(Provided data)

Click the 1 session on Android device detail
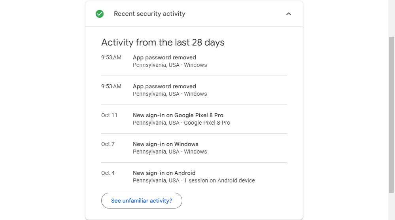pyautogui.click(x=219, y=181)
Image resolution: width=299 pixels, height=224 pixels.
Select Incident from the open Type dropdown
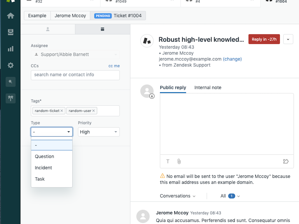pyautogui.click(x=43, y=168)
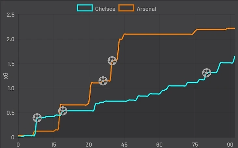Click the 45 minute x-axis label
This screenshot has height=148, width=238.
coord(124,144)
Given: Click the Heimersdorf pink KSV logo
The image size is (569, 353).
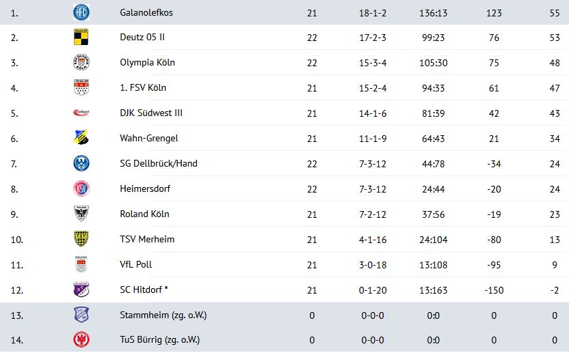Looking at the screenshot, I should point(81,188).

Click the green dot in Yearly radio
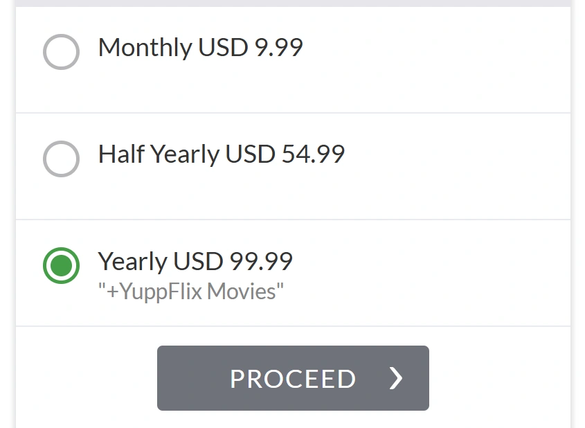pyautogui.click(x=61, y=266)
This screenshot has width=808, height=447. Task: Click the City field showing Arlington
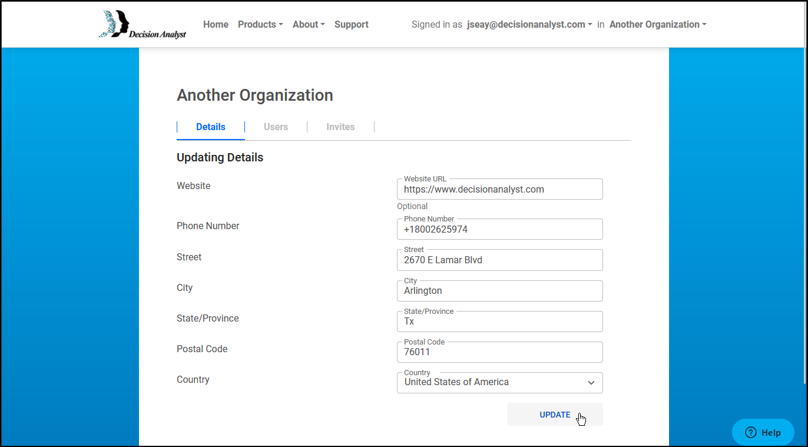[499, 290]
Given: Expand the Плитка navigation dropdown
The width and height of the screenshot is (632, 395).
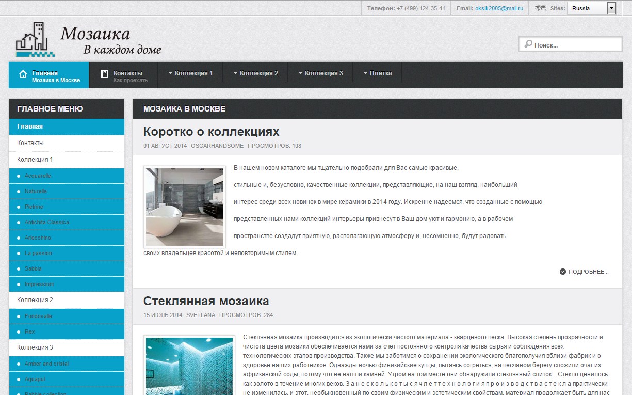Looking at the screenshot, I should pos(377,73).
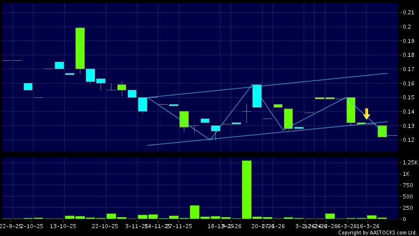Click the 0.21 price axis label
Viewport: 419px width, 236px height.
pos(407,12)
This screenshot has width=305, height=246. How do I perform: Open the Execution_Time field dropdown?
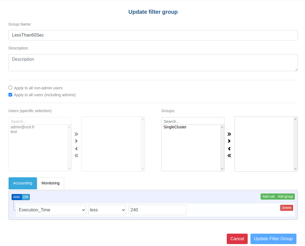coord(52,210)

(End Provided data)

Activity — Copy nothing outside the span: please output the lines from the one with "Image resolution: width=299" through the end of the entries above, and skip the pictures.

Worked solution —
Image resolution: width=299 pixels, height=224 pixels.
Select Incident from the open Type dropdown
pyautogui.click(x=43, y=168)
Click the 45 minute x-axis label
This screenshot has height=148, width=238.
coord(124,144)
Given: Click the Heimersdorf pink KSV logo
The image size is (569, 353).
Looking at the screenshot, I should point(81,188).

Click the green dot in Yearly radio
pyautogui.click(x=61, y=266)
This screenshot has width=808, height=447. Task: Click the City field showing Arlington
[499, 290]
Given: Expand the Плитка navigation dropdown
The width and height of the screenshot is (632, 395).
Looking at the screenshot, I should pos(377,73).
Click the 0.21 price axis label
Viewport: 419px width, 236px height.
pos(407,12)
This screenshot has width=305, height=246. How do I perform: Open the Execution_Time field dropdown?
coord(52,210)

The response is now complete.